Yep, just like that time in college you got drunk and asked your platonic friend if she wanted to make out, Thompson was just joking around and being silly, and wasn’t in any way being serious and should probably go ahead and leave now anyway.
This is actually a somewhat believable excuse. The original bill was less direct, and more sinister:
The bill was originally authored by House Speaker Pro Tempore Harold Wright, R-Weatherford, with Sen. Dave Rader, R-Tulsa, coming on board as principal Senate author later.
Under the language authored by Wright, political committees would be allowed to raise funds under a “purpose” listed in its Ethics Commission filings but then donate unlimited amounts of money to other political committees that may have nothing to do with or be opposed to the committee’s purpose.
It also allowed for traditional political action committees that are used to donate to candidates to instead make unlimited donations to so-called Super PACs, which can spend unlimited amounts of money in an election and often mask their donors by funneling money through nonprofit groups.
I don’t know about you, but wouldn’t it be nice to live in a place where lawmakers are more concerned about coming up with logical, common sense reforms for issues facing our state — as opposed to dreaming up new ways for powerful, secretive special interest groups to corrupt our political system even further?
Anyway, although this bill is squashed and it won’t be as easy to directly pocket campaign funds, my political dreams aren’t on hold quite yet.

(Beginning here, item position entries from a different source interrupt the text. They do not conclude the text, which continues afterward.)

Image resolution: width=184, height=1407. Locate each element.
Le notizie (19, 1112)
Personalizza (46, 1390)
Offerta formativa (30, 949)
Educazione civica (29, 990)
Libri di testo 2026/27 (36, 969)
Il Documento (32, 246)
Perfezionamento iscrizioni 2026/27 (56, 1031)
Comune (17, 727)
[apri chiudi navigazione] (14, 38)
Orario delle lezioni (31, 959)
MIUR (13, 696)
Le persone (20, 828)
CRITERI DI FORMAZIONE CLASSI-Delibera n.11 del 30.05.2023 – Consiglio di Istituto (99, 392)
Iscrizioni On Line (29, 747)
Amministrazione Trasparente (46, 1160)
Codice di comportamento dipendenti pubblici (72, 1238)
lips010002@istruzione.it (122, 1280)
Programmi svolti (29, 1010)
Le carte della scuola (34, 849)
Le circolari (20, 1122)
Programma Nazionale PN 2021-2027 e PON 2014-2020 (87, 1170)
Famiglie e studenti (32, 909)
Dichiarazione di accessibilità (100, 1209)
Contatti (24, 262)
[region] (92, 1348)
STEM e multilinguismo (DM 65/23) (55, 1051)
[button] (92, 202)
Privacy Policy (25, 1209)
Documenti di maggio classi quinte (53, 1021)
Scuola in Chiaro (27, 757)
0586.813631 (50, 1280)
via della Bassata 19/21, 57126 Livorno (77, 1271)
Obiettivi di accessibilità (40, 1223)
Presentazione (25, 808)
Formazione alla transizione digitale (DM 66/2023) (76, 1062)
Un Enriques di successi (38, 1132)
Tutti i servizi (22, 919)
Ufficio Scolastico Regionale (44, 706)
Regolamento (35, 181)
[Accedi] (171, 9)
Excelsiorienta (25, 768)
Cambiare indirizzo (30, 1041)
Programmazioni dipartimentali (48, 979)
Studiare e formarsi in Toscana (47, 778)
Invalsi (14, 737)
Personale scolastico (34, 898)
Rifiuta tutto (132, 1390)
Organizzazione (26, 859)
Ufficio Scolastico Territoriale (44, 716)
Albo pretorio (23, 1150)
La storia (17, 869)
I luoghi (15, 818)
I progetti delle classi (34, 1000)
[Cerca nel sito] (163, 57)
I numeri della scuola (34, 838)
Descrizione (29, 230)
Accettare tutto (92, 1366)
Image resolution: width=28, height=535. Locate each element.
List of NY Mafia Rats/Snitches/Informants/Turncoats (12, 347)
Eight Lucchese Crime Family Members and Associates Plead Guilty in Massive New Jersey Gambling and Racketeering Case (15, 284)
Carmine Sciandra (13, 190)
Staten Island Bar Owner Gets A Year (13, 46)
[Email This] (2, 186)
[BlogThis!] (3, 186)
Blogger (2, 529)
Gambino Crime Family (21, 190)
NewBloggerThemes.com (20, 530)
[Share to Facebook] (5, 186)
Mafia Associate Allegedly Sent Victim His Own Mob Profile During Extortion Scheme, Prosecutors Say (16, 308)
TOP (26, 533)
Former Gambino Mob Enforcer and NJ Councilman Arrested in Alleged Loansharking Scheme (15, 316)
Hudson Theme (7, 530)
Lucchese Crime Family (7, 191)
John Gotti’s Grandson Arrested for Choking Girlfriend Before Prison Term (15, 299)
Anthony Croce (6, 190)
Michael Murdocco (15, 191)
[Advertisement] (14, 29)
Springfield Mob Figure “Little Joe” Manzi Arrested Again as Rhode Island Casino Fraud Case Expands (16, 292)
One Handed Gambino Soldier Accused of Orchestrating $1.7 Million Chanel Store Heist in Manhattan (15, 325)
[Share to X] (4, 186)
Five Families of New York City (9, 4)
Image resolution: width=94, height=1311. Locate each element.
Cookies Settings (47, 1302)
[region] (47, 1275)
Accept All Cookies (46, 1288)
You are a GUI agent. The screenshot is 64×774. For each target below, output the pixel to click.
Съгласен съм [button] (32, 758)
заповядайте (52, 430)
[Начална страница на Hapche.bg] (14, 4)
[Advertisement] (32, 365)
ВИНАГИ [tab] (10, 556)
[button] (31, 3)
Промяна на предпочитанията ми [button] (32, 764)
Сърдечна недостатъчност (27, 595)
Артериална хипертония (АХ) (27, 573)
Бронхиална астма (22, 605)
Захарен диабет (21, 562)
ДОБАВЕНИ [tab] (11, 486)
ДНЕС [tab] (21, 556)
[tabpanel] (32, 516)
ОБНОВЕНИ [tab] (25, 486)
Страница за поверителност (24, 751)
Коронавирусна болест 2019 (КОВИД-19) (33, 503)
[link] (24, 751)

I think I may have found a workaround:
Wright, who does not face re-election in 2020 because of term limits, received more than $133,000 in donations to his 2018 campaign and spent more than $109,000, according to the most recent campaign finance filings. The records show Wright’s 2018 campaign has paid several radio stations and a newspaper owned by Wright more than $29,400 for ads, rent and cell phone usage. Wright has also reimbursed more than $1,600 by his campaign, mostly for a trip to Washington D.C., the records show.
Wait. So I can get people to donate to my campaign, and then use that money to buy ads on my own newsish website??? Genius!!! Hold onto your microphone, Mayor McSelfie! Things are going to get fun fast!